Les soldats entreprirent de gravir les collines. Mais une horde de guerriers très bien armés se matérialisa sur la crête, des deux côtés du défilé.
— Nous faisons face à trois armées, au minimum, annonça Padan. Je doute que nous puissions passer.
— Nous avons douze cohortes de l’autre côté de ce défilé !
— Nous avions douze cohortes, mon ami… Je n’entends plus de bruit, donc tous nos gars sont morts. (Il plissa les yeux et sonda la crête.) Ces étendards me semblent familiers… Le vert est celui de l’armée de Galdan, et le bleu doit appartenir à celle de Forgak. Je n’identifie pas le troisième…
— Tenkla, lâcha Narasan.
— Intéressant, non ? L’année derrière, nous avons flanqué des raclées à toutes ces armées. On dirait bien qu’elles entendent se venger. Les généraux ont sûrement accepté un paiement minable, pour le plaisir de nous tomber dessus. On continue la charge ?
Narasan serra furieusement les poings.
— Non…, répondit-il d’une voix tremblante. Ça ne sert plus à rien. Douze cohortes ont péri. C’est déjà trop pour une guerre idiote. Fais sonner la retraite, Padan. Sauvons nos hommes tant que c’est possible.
Narasan étouffa son chagrin pendant qu’il dirigeait la manœuvre de repli. A l’évidence, ses hommes n’approuvaient pas sa décision. Tous avaient des camarades dans les douze cohortes massacrées, et ils bouillaient d’envie de se venger, pas de retourner à Kaldacin.
Narasan avait déjà perdu des amis et des parents lors de conflits précédents.
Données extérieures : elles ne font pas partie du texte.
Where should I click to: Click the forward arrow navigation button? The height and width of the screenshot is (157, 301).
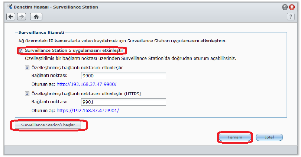[21, 17]
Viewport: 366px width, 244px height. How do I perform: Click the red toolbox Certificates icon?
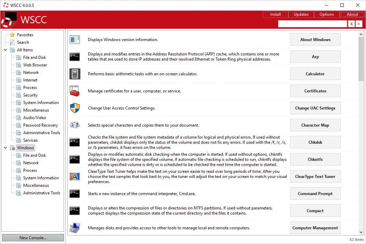[x=75, y=91]
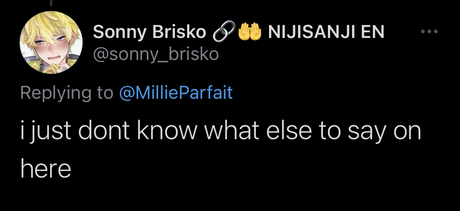The height and width of the screenshot is (211, 460).
Task: Click the chain link emoji in the name
Action: [221, 32]
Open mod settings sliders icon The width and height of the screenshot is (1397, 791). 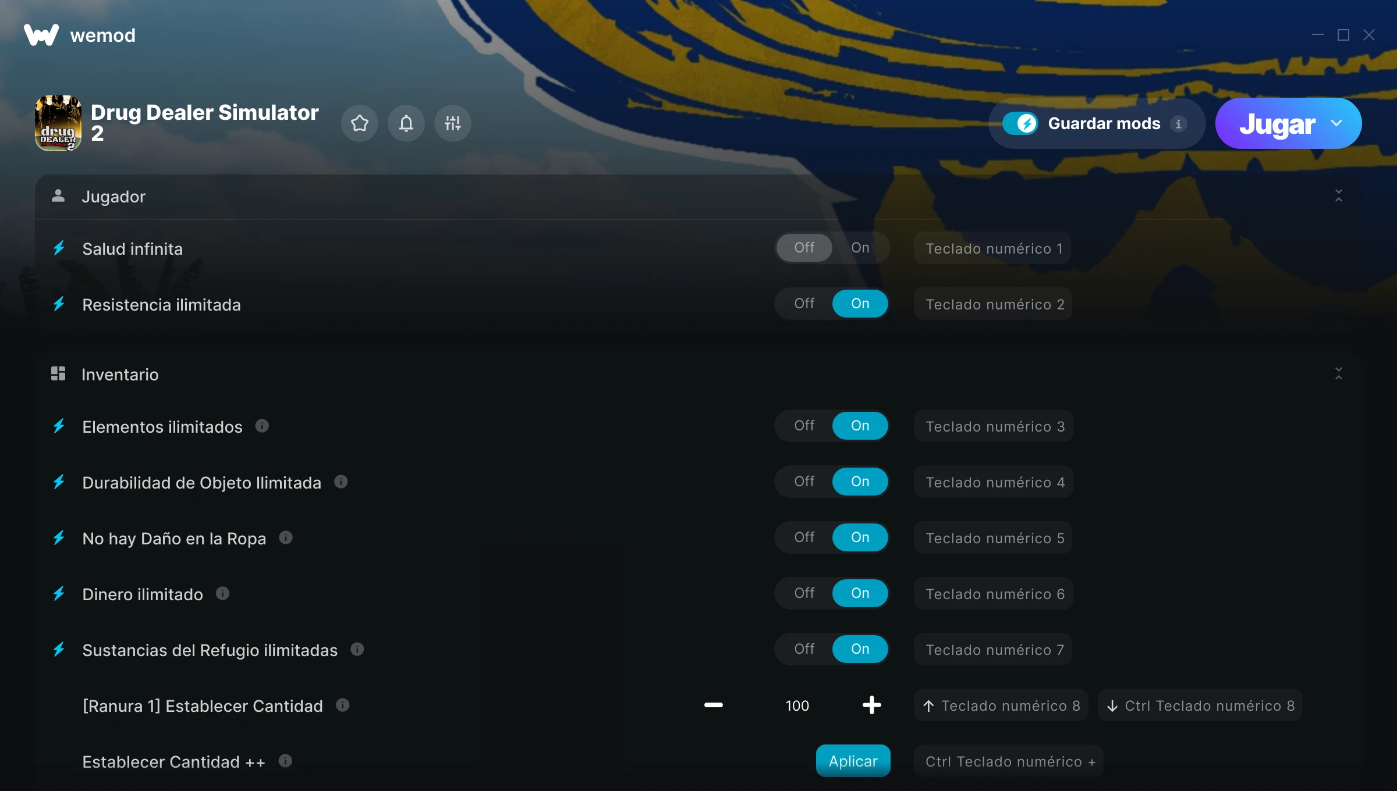(453, 123)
Avec le temps, il le savait, on finissait par oublier et la vie reprenait ses droits. Mais cette fois, c’était différent. Astal avait péri par sa faute. S’il ne l’avait pas exposé, il s’en serait sans doute sorti. En temps normal, la neuvième cohorte ne serait jamais passée la première.
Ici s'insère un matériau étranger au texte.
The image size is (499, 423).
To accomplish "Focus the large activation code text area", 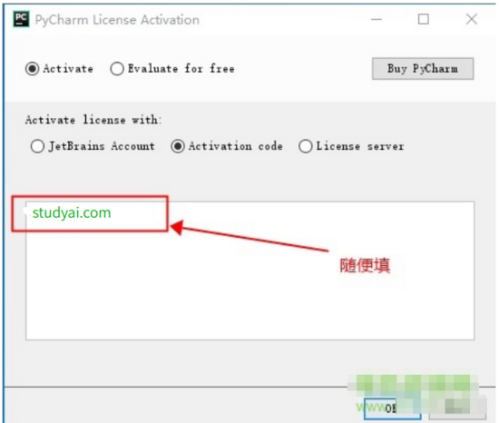I will [250, 271].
Comme il avait été égoïste, au fond ! Astal était comme un fils pour lui, et il lui avait fait prendre des risques insensés pour que sa gloire rejaillisse sur lui.
Le remords devint comme un couteau enfoncé entre ses omoplates…
— Pas question ! dit Narasan à un Gunda blanc comme un linge. Choisis une boîte convenable et enterre cette… chose… dans notre cimetière. Je ne veux pas la voir !
— Je me doutais que tu réagirais comme ça, lâcha Gunda, les dents serrées. Mais je devais te le demander. Sais-tu que la vérité commence à sortir du puits ? Par exemple, nous avons appris que le duc de Bergalta est un parent de l’Adnari Estarg…
— Je l’ignorais… Comment avez-vous découvert ça ?
— Keselo a mené sa petite enquête. L’Adnari Estarg et le duc sont cousins, et c’est un serviteur de Bergalta qui a apporté la tête d’Astal au camp. Si je me souviens bien, Estarg t’en a beaucoup voulu d’avoir refusé de combattre les armées venues installer Udar sur le trône du Naos. Je pense que l’Église est impliquée dans notre défaite. Je ne serais pas étonné que son argent ait servi à payer tous ces traîtres. Bref, nous sommes tombés dans un piège.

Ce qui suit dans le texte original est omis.